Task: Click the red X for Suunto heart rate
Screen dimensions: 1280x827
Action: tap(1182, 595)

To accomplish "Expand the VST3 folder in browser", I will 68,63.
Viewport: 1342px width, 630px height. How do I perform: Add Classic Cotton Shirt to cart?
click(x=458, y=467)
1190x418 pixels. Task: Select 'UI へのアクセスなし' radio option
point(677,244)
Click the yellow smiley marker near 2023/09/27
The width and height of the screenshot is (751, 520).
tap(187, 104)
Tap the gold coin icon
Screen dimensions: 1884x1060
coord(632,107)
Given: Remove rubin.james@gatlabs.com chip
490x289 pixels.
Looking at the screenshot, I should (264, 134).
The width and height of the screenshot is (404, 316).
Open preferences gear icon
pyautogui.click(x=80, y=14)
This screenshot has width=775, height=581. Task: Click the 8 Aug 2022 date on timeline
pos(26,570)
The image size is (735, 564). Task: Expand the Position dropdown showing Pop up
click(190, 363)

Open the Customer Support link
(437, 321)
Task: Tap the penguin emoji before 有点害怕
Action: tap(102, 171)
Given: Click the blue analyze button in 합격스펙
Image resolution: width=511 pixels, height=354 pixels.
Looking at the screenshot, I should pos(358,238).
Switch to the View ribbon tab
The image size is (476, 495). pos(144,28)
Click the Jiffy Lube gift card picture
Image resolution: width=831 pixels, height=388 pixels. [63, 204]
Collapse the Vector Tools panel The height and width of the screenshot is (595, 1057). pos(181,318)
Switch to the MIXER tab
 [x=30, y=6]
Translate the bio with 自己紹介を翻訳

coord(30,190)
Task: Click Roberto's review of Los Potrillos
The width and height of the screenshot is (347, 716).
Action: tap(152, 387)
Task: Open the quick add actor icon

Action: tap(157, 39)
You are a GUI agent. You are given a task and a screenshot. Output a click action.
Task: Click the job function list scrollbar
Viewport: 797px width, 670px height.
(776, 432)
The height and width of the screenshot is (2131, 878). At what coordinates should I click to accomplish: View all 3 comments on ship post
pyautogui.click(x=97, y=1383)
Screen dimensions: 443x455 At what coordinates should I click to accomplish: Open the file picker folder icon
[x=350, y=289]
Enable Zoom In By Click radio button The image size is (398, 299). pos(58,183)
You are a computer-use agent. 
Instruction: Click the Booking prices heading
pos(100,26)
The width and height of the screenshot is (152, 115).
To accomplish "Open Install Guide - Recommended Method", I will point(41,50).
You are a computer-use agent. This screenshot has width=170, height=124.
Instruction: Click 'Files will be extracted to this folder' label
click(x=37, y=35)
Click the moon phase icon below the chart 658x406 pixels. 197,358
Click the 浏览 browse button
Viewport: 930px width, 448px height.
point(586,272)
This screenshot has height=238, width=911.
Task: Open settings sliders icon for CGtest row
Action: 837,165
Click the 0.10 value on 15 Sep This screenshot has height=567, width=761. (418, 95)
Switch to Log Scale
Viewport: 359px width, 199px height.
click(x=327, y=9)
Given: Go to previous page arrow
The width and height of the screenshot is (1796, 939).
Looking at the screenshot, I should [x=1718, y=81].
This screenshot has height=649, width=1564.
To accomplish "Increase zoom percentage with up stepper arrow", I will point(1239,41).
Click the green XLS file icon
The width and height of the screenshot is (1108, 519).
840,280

----------

Lines after the one containing "Given: Remove rubin.james@gatlabs.com chip" are not part of the task. Output the entries exactly from their first line through that one.

→ **OUTPUT**:
Task: Click the red X for Suunto heart rate
Screen dimensions: 1280x827
Action: tap(1182, 595)

To accomplish "Expand the VST3 folder in browser", I will 68,63.
Viewport: 1342px width, 630px height. How do I perform: Add Classic Cotton Shirt to cart?
click(x=458, y=467)
1190x418 pixels. Task: Select 'UI へのアクセスなし' radio option
point(677,244)
Click the yellow smiley marker near 2023/09/27
The width and height of the screenshot is (751, 520).
tap(187, 104)
Tap the gold coin icon
Screen dimensions: 1884x1060
coord(632,107)
Given: Remove rubin.james@gatlabs.com chip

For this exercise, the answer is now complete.